Plugging the gaps in digital transformation
One of the key mistakes firms make with DX projects includes rushing to get them over the line. Four panellists from Infosec Europe 2023 tell businesses to slow down, communicate and plan for failure
Plugging the gaps in digital transformation
The appetite for digital transformation (DX) is certainly high with around three quarters of global businesses listing it a top IT priority last year. But this hunger is also causing businesses to run before they can walk, and in their haste some of the key steps to success are being left untrodden.
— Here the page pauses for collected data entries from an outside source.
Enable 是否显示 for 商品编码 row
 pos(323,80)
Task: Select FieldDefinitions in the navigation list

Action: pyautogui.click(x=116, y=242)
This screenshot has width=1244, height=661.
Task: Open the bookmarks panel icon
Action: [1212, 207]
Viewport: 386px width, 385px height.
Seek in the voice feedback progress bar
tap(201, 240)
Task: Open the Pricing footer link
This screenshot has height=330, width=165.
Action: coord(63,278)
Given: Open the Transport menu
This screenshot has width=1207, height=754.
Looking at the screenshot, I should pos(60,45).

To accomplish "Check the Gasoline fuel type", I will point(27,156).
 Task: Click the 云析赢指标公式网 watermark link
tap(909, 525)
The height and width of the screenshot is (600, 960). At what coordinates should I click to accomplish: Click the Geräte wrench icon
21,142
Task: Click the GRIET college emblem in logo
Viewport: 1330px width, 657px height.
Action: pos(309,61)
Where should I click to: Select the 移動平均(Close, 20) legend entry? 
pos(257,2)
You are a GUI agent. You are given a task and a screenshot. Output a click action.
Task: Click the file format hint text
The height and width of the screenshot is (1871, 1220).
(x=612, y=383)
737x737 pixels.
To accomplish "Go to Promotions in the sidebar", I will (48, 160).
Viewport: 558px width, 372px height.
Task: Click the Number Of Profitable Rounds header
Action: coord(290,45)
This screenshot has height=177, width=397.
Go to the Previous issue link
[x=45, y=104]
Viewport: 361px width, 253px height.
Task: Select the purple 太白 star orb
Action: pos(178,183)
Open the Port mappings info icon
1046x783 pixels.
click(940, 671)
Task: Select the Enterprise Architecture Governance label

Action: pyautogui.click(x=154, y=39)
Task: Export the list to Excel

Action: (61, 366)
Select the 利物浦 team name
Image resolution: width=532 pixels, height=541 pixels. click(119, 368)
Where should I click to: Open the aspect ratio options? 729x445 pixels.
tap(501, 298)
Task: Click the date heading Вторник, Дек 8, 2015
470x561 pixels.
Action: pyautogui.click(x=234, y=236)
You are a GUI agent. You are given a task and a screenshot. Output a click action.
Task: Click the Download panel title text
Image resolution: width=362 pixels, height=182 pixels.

This was one of the key issues explored at Infosec Europe 2023 during a CISOs’ digital transformation session. “Prioritise transformation,” advised David Cartwright, CISO and head of technology operations at banking giant Santander.
“There are so many instances where I see people say ‘we’re going digital’, without actually thinking what that means,” he added.
At Europe’s largest information security event held in Excel London last month, a panel of four C-suite execs discussed the nuts and bolts of DX, outlining the core components for a framework that they claim works.
It’s widely acknowledged that the Covid-19 pandemic led to substantial change in the way companies functioned digitally in just a matter of months.
The secret ingredient to this success, according to Cartwright, was that businesses learned to operate in a more agile way, changing things incrementally, often based on what would return the most investment.
A drawback to this quick transformation, however, is that firms weren’t prepared for new threats, new infrastructure or software challenges and didn’t have the capabilities to deal with them, as fellow panellist Anil Varghese, senior operating advisor at Francisco Partners pointed out.
Camilla Winlo, head of data privacy at professional services company Gemserv, added that often businesses make the mistake of discarding the human aspects of DX projects.
Predicting the needs and behaviours of employees and customers, as well as how they might interact with a new system, should be considered as part of the transformation plan. The data privacy head also urged businesses to weigh up the risk of a transformation project in terms of staff and the end user.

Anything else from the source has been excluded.